[Try it] Print, from the listing below, the lines starting at the line containing "Task: Click the green Sign review button" and ending at the line containing "This screenshot has height=804, width=1384.", exactly as they stand, and print nothing else.

[Records to use]
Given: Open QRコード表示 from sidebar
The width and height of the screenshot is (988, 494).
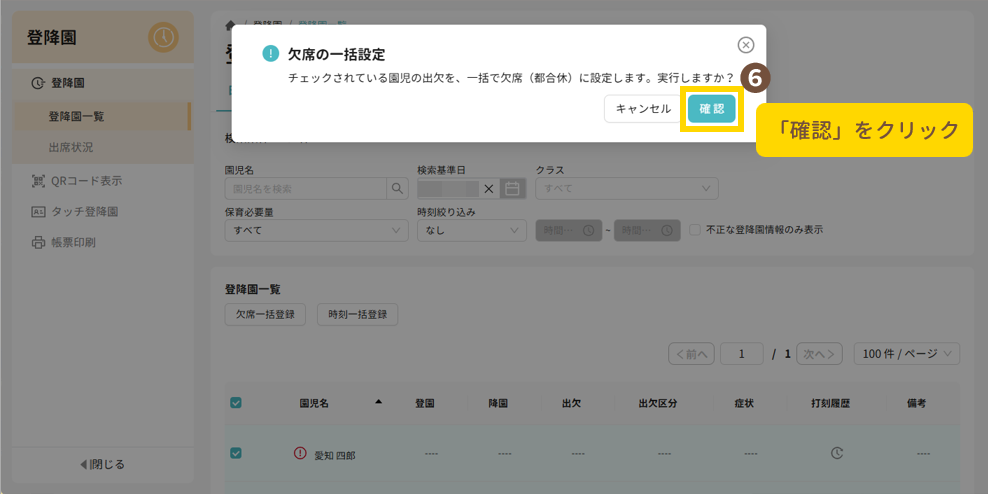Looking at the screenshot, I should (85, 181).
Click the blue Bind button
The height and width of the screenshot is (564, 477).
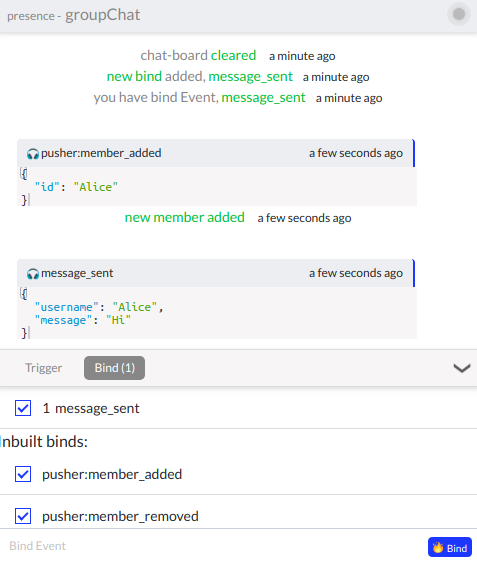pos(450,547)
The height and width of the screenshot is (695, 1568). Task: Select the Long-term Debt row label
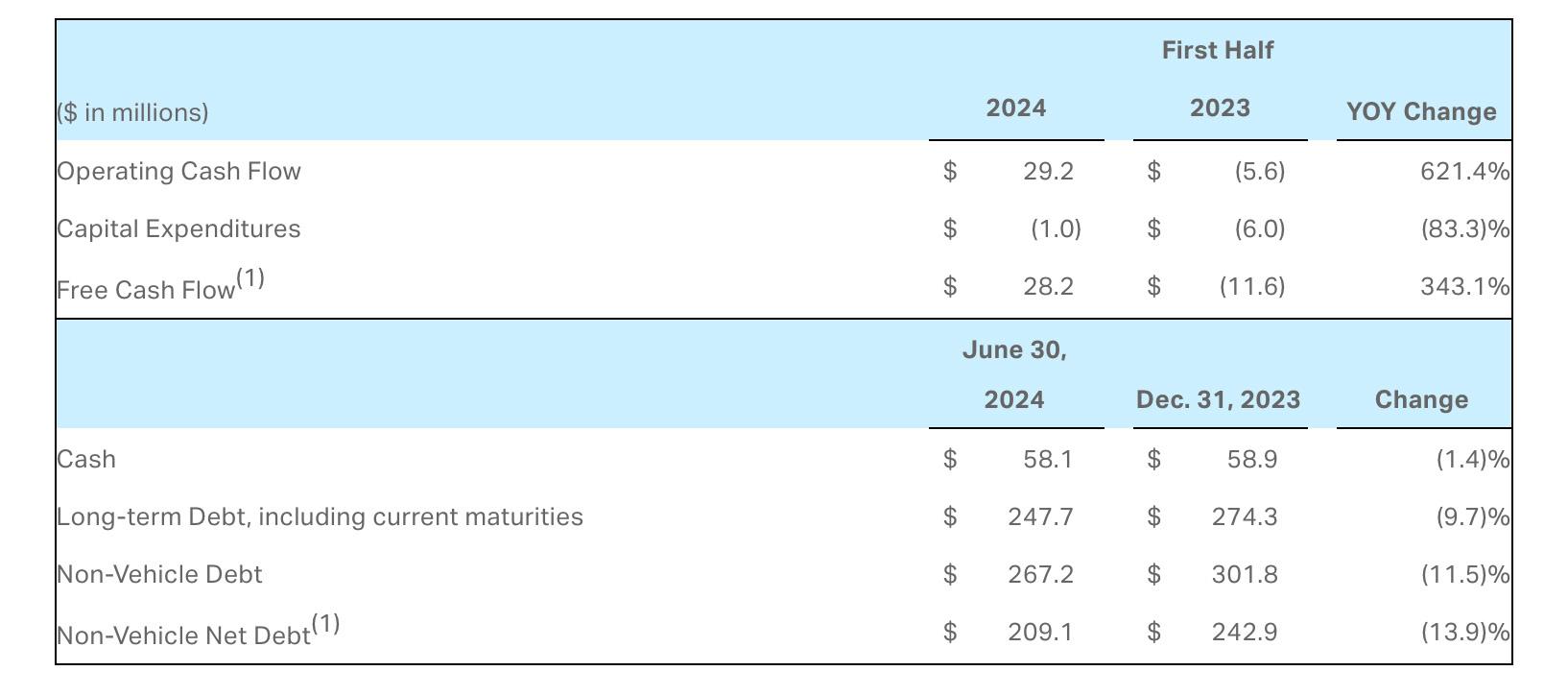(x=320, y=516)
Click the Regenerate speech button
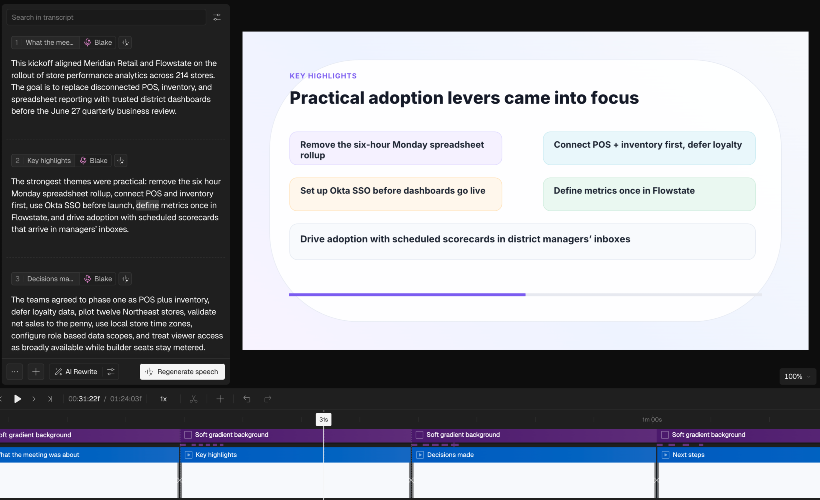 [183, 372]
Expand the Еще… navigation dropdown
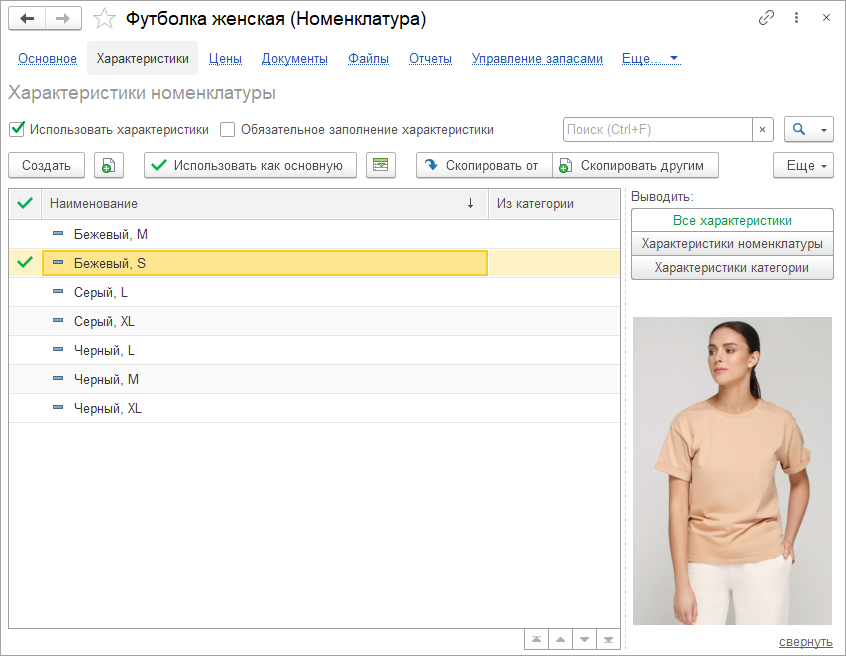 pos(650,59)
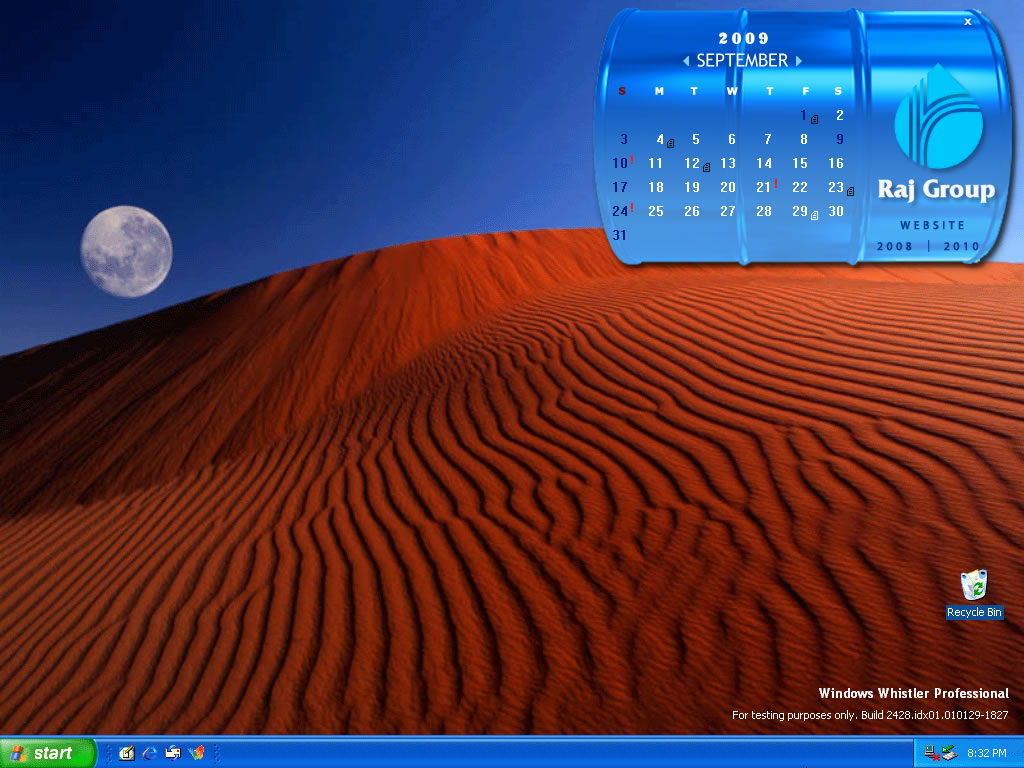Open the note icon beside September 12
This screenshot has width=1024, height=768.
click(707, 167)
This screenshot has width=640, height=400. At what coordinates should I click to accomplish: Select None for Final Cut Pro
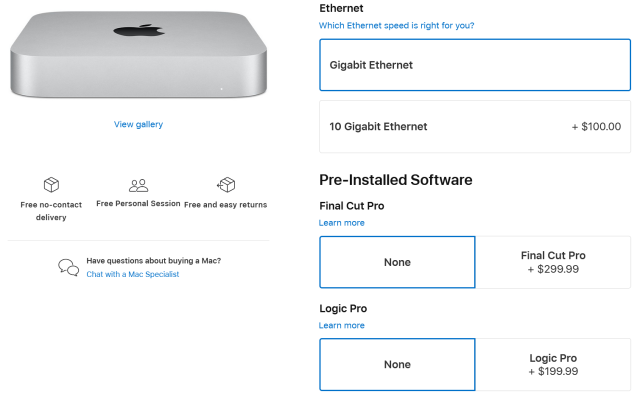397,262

...

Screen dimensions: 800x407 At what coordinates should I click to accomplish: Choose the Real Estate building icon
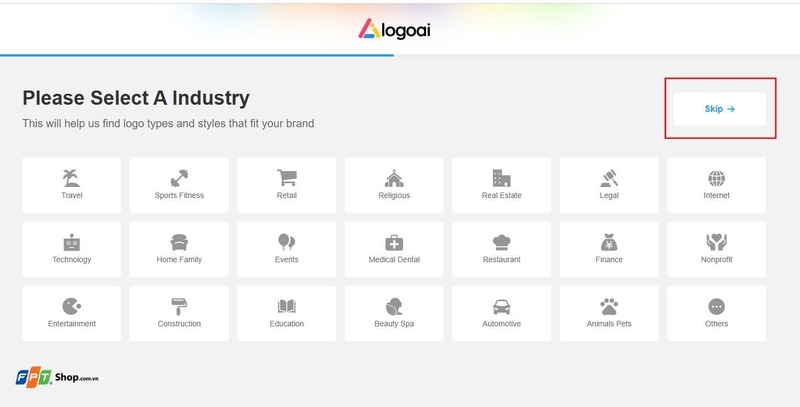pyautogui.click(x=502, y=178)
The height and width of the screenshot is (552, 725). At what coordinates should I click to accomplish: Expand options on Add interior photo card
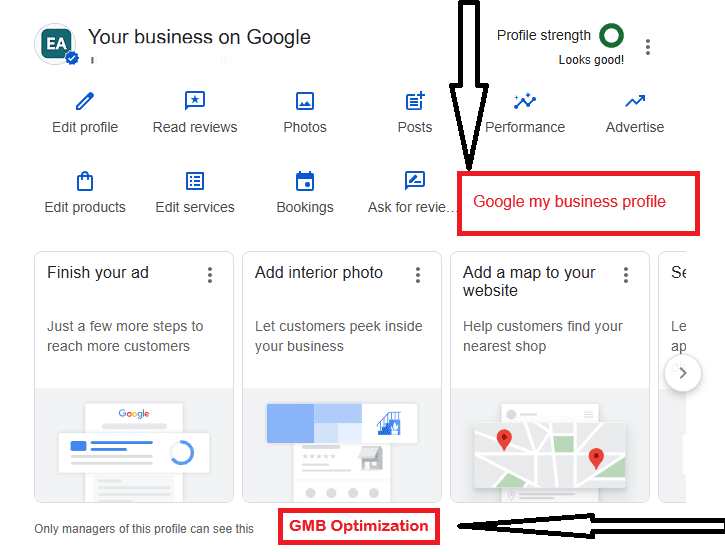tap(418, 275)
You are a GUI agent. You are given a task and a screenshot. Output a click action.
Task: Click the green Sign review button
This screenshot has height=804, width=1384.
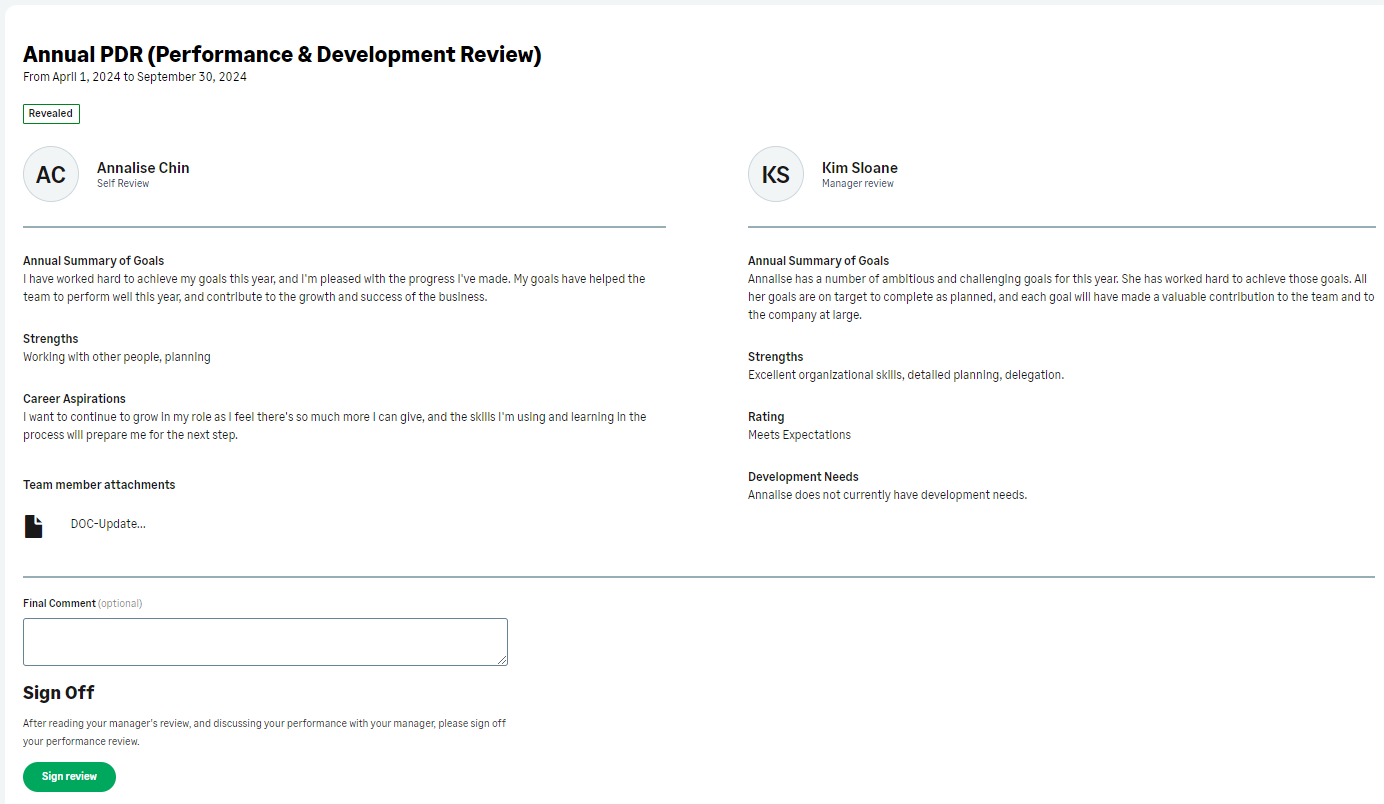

[Response area]
Task: Click the green Sign review button
This screenshot has height=804, width=1384.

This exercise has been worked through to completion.